Englischsprachige Literatur

Kanon Joseph

The good German

Picador USA, New York 2001

Galbraith3

 Kanon is a professional, having worked in the publishing business before he became a full-time writer. He knows his Graham Greene and John le Carre` and he knows how to write a thrilling, moving story about life in Berlin right after the unconditional surrender of Hitler Germany in 1945.

Jake Geismar, an American journalist, has come back to Berlin to report about the Potsdam Conference. But he is also looking for his one-time lover Lena. The first news, he stumbles over, is the corpse of an American soldier washed up at the shores of Jungfernsee. He had been with him on the plane so Jake naturally is interested, the more so because the soldier´s pockets are stuffed with money from the Russian sector.

And that´s only the beginning of a story about crime and politics, that twists and turns and leaves the reader almost breathless.

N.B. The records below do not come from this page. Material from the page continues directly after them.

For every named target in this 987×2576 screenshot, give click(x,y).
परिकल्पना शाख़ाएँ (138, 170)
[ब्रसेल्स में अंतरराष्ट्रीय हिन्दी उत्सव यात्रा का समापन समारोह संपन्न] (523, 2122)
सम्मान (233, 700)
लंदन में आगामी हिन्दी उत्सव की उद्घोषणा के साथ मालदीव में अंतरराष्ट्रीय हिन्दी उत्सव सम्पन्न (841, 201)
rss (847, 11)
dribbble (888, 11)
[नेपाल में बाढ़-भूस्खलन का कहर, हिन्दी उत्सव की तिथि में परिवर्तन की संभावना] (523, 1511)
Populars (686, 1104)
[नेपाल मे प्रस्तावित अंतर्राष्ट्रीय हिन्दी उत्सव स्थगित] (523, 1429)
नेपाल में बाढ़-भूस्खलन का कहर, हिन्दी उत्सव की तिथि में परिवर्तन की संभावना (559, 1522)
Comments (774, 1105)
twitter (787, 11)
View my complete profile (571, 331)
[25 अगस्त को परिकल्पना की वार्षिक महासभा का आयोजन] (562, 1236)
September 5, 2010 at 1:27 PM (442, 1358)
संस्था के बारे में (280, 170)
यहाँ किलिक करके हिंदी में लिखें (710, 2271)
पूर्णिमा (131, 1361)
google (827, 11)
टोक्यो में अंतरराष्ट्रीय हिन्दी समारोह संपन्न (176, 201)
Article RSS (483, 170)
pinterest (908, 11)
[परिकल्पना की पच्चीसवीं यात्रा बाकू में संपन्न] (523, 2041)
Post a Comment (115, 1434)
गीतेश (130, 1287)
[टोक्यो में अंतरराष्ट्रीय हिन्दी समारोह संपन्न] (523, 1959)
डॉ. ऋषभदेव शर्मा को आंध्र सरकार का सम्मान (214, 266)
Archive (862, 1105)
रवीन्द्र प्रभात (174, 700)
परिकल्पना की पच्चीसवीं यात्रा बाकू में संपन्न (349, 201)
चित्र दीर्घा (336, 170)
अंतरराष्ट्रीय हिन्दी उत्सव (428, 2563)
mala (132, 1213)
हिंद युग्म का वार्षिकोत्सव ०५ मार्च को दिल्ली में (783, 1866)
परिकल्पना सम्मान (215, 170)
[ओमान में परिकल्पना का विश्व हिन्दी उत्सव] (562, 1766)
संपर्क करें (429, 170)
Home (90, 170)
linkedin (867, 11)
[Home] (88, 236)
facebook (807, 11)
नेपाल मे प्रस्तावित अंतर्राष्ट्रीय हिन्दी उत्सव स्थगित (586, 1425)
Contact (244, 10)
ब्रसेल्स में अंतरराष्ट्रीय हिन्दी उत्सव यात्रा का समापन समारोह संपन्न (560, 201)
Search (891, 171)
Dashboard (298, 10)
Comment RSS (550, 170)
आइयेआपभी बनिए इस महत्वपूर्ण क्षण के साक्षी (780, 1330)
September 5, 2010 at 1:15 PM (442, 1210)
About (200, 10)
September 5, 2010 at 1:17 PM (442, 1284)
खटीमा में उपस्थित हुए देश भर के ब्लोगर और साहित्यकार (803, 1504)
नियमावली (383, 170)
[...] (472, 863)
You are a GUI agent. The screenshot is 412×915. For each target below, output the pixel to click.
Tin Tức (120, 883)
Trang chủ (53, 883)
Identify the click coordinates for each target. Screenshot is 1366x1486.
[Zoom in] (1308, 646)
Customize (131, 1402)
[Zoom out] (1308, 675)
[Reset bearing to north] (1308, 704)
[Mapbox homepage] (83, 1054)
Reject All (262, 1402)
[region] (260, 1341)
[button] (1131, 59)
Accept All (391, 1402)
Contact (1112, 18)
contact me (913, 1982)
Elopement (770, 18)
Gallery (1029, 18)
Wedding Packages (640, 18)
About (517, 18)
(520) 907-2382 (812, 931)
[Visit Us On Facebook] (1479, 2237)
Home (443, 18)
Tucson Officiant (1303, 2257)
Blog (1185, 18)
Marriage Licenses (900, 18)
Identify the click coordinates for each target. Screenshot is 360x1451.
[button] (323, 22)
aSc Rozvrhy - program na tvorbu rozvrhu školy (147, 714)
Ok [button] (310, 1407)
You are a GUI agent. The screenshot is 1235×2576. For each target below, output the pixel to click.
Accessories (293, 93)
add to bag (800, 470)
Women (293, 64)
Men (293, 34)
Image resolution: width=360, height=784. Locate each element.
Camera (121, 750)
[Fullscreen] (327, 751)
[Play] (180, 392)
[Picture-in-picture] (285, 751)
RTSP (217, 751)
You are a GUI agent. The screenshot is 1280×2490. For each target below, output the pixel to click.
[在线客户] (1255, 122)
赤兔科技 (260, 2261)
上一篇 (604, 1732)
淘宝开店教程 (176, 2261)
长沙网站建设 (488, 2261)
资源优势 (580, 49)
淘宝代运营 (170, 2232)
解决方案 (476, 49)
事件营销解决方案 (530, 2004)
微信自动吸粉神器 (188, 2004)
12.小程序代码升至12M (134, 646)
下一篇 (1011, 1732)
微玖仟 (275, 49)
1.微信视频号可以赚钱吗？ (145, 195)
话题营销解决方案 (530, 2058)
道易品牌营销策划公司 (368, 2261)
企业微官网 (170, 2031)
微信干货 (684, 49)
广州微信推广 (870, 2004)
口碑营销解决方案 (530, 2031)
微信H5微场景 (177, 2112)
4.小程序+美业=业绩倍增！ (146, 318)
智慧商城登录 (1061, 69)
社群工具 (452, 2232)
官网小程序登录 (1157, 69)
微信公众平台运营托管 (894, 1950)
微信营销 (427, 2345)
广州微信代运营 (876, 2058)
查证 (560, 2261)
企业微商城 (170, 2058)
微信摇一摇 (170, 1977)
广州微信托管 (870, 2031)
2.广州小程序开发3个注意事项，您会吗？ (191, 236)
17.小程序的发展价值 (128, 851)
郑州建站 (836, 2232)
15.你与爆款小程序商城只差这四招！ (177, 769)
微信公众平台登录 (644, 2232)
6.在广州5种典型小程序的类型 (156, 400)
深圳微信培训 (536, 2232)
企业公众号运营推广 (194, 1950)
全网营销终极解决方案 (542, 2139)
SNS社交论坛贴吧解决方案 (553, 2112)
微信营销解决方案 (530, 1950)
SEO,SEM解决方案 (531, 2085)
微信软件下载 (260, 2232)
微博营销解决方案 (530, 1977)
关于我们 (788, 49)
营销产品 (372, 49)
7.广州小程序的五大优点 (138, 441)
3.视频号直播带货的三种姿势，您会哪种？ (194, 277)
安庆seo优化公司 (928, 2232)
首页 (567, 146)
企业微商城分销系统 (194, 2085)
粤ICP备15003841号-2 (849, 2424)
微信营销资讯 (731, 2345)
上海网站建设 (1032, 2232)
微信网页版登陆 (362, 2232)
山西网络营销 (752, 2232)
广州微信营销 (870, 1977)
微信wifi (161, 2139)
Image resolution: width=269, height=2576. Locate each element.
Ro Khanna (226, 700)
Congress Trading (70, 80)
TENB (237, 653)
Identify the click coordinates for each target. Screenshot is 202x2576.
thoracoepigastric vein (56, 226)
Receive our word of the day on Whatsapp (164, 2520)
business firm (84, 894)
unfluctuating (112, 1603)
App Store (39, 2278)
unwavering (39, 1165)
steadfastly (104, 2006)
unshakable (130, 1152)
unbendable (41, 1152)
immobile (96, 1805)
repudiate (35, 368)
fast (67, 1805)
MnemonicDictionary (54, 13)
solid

Some members of the American military government want to get hold of German scientists and are prepared to provide them with “Persilscheins” so that they won´t be put on trial as war criminals. The Russians are keen to get them, too. Lena´s husband, one of the scientists who worked with von Braun, is a top priority for both parties, and Geismar, in between, tries to help Lena by helping her husband who, conveniently, turns out not to be the “good German”.

All in all, Kanon doesn´t find any “good” persons, neither on the American, nor on the German side, apart, maybe, from Rosen, a  Jewish doctor.